I recently moved offices and brought a bunch of build machines into the new office. Everything is running inside a WireGuard network. WireGuard is fantastic.
Since moving, a bunch of the machines have not been responding via SSH. It seems to be related to where I’m located; if I’m in the same office as the machines, they DON’T respond, whereas if I’m outside, they do. But, not all the time, some WiFi networks at various coffee shops do work, strangely. Originally, I assumed there was some kind of packet filtering happening inside the office, but it is very strange and difficult to troubleshoot. In addition, if I don’t go through the WireGuard tunnel, and go through the IP on the local network directly, then it works reliably.
How to troubleshoot? Well, start with:
ssh -v machine
The -v switch gives verbose output (you can go as far as -vvvv if you want!). That results in this output:
debug1: Remote protocol version 2.0, remote software version OpenSSH_for_Windows_7.7 debug1: compat_banner: match: OpenSSH_for_Windows_7.7 pat OpenSSH* compat 0x04000000 debug1: Authenticating to [10.42.0.8:22](http://10.42.0.8:22) as 'vivoh' ... debug1: kex: client->server cipher: [firstname.lastname@example.org](mailto:email@example.com) MAC: <implicit> compression: none debug1: expecting SSH2_MSG_KEX_ECDH_REPLY
(Yes, this machine is Windows running SSH! The same thing also happens with my Linux machines)
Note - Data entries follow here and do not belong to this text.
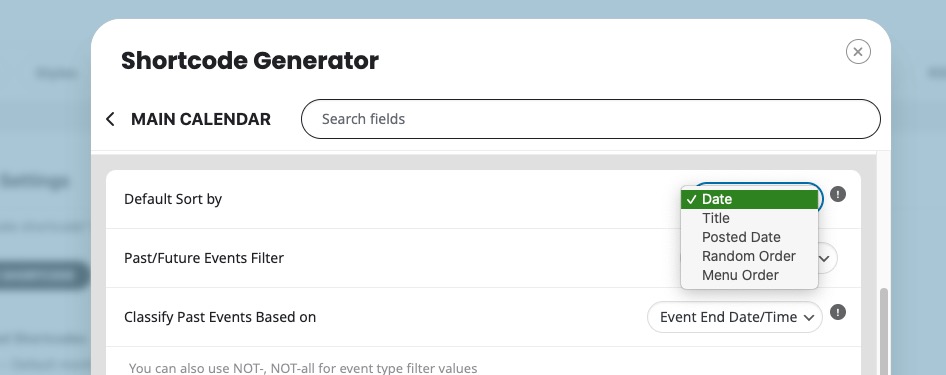This screenshot has height=375, width=946.
Task: Click the NOT-all event type filter hint text
Action: coord(303,368)
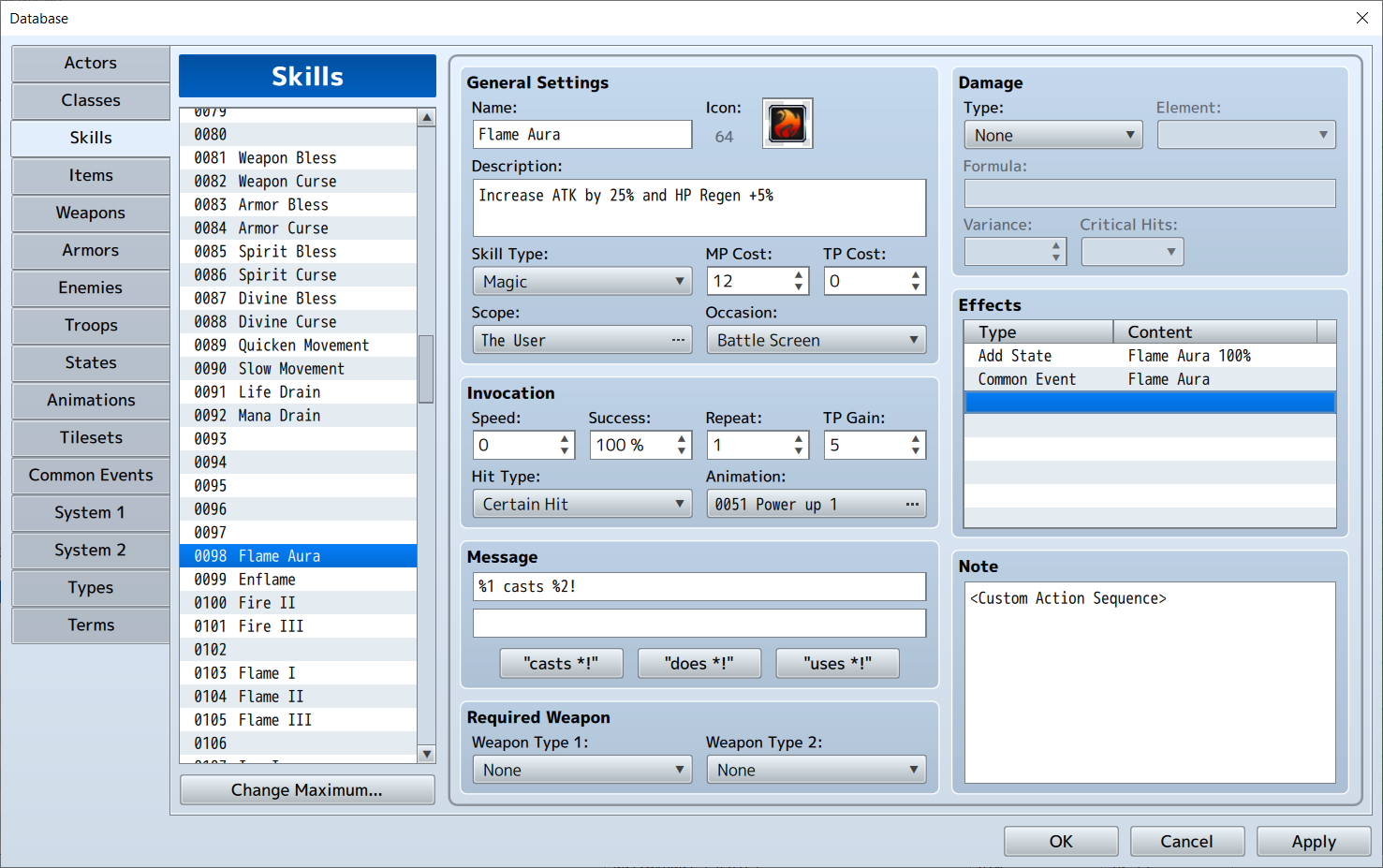1383x868 pixels.
Task: Click the skill Name text field
Action: coord(581,135)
The last line is where it halts, so let’s look there on Google:
debug1: expecting SSH2_MSG_KEX_ECDH_REPLY
The correct advice is to change the MTU on either the client or the server, or both. I was looking for something less onerous, hoping to just adjust my client settings. Scrolling down, someone offered this advice:
ssh -o MACs=hmac-sha2-256 HOST
That’s worth a try. I added this to my ~/.ssh/config file as such:
Host windows-dev1 User vivoh MACs hmac-sha2-256 HostName 10.42.0.8
And, eureka! It works.